| Extrait |
Plus d’un million de marches pacifiques ne sauraient réaliser ce que nous sommes sur le point d’accomplir : briser les chaînes de “l’impuissance acquise”, voilà ce que redoutent nos élites dirigeantes.

L’Italie a compris la vérité essentielle : les marches pacifiques sont encouragées dans un cadre acceptable parce qu’elles n’aboutissent à rien.

Ce à quoi nous assistons à Gaza n’est pas seulement l’extermination d’un peuple. C’est une expérience de laboratoire sur le conditionnement psychologique de masse, un avant-goût de la manière dont les élites dirigeantes asserviront les populations du monde entier lorsque leur heure sera venue.

La classe dirigeante sait ce que beaucoup d’entre nous refusent de reconnaître : Gaza n’est pas qu’une aberration, c’est un avant-goût. Les mêmes pouvoirs qui font pleuvoir la mort sur les enfants palestiniens aujourd’hui se retourneront contre toute population représentant une menace pour leur pouvoir à l’avenir.
Le silence des gouvernements, la complicité des institutions et la neutralité prudente de ceux qui se targuent de clarté morale servent un objectif qui dépasse la Palestine. Il instaure les paramètres de la souffrance acceptable.

La doctrine de l’escalade

Comme l’explique la militante et écrivaine Susan Abulhawa, ce processus suit un scénario prévisible, affiné au fil de décennies de mise en œuvre. Tout d’abord, commettre une atrocité qui heurte les consciences. Laisser se propager l’indignation. Laisser des millions de personnes défiler dans les rues et leur faire croire que leur voix compte. Puis, passer la vitesse supérieure. Commettre une atrocité pire encore, afin que la précédente passe pour modérée en comparaison. Voir les protestations s’estomper, les gens se replier sur leur angoisse intérieure et s’installer le sentiment d’impuissance.

Nous l’avons vu en Irak, où des millions de personnes sont descendues dans la rue pour s’opposer à une guerre illégale. La machine de guerre les a ignorées et a poursuivi son œuvre. Puis ce fut le tour de la Libye, de la Syrie et du Yémen, chaque intervention étant plus décomplexée que la précédente et rencontrant une résistance de moins en moins forte. Lorsque le tour de Gaza est venu, le conditionnement était complet. Le monde avait appris sa leçon : rien de ce que vous ferez ne les arrêtera.

Cela n’a rien d’un pur hasard, mais relève d’un projet délibéré. Les principes psychologiques qui sous-tendent cette campagne ont été étudiés, testés et perfectionnés en laboratoire. Le concept d’“impuissance acquise” est issu d’expériences psychologiques cruelles au cours desquelles des animaux ont été soumis à des chocs électriques inévitables jusqu’à ce qu’ils cessent de chercher à s’échapper, même lorsque c’était possible. Le syndrome de la grenouille en ébullition, qui consiste à augmenter progressivement la température jusqu’à ce que la victime ne détecte plus le danger, est devenu un procédé politique.

| Données fournies |
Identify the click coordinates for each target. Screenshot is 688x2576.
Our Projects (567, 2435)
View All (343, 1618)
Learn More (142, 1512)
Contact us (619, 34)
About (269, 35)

* * *

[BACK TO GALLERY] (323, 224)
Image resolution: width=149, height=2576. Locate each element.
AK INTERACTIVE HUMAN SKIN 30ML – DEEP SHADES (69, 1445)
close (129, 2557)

| Consigne |
Recopiez tel quel le passage de l'extrait sur l'impuissance acquise qui commence par « Cela n’a rien » et se poursuit jusqu'à « un procédé politique. ». La liste n'intervient en rien dans ce travail.

| Résultat |
Cela n’a rien d’un pur hasard, mais relève d’un projet délibéré. Les principes psychologiques qui sous-tendent cette campagne ont été étudiés, testés et perfectionnés en laboratoire. Le concept d’“impuissance acquise” est issu d’expériences psychologiques cruelles au cours desquelles des animaux ont été soumis à des chocs électriques inévitables jusqu’à ce qu’ils cessent de chercher à s’échapper, même lorsque c’était possible. Le syndrome de la grenouille en ébullition, qui consiste à augmenter progressivement la température jusqu’à ce que la victime ne détecte plus le danger, est devenu un procédé politique.